Een actualisering en verhoging van de Amerikaanse minimummelkprijzen, die in de praktijk resulteert in een verlaging. Dat is waar de gemiddelde Amerikaanse melkveehouder zich mee geconfronteerd ziet. Dit is in ieder geval de inschatting van de Amerikaanse Cornell University.
Het Amerikaanse melkprijssysteem is ingewikkeld en voor een buitenstaander moeilijk te doorgronden. Reden is dat er wordt gewerkt met vier kwaliteitsklasse en met inhoudingen voor verwerkingskosten en met toeslagen voor onder meer transport.
De eerste indruk is dat de minimumprijs door de jongste actualisering licht wordt verhoogd. Daardoor gaat de melkprijs per gallon (ruim 3,7 liter) met maximaal 11 dollarcent omhoog, ofwel met omgerekend 2,9 eurocent per liter.
Netto is het anders
Toch pakt het netto anders uit, zoals in Nederland met de aanpassing van de melkprijs aan hogere standaardgehaltes. Vooral de inhouding voor de verwerkingskosten gaat omhoog.
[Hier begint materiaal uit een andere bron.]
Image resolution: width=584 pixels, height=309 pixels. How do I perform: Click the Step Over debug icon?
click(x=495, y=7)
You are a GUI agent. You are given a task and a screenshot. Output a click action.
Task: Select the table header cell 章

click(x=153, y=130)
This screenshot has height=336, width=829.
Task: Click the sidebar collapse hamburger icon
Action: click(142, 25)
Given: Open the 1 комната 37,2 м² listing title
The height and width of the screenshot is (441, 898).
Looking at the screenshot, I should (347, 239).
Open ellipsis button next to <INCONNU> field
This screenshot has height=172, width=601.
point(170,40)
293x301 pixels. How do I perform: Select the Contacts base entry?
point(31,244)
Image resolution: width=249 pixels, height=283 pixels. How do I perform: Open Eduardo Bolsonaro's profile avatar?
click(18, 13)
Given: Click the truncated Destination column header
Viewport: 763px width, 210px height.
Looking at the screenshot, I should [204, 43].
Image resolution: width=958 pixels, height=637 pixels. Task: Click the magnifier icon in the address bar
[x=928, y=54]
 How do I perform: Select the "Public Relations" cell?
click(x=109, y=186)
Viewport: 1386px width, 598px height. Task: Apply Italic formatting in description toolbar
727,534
Zoveel zelfs (al lijkt het een centenkwestie) dat de gemiddelde melkprijs dit en volgend jaar lager zal uitpakken dan in 2024, zo meent de Cornell University, los natuurlijk van gewone marktbewegingen. Veel boeren en hun organisaties hebben zich in eerste instantie positief uitgesproken over de aanpassingen, maar mogelijk omdat ze nog niet heel veel zicht hebben op de feitelijke gevolgen.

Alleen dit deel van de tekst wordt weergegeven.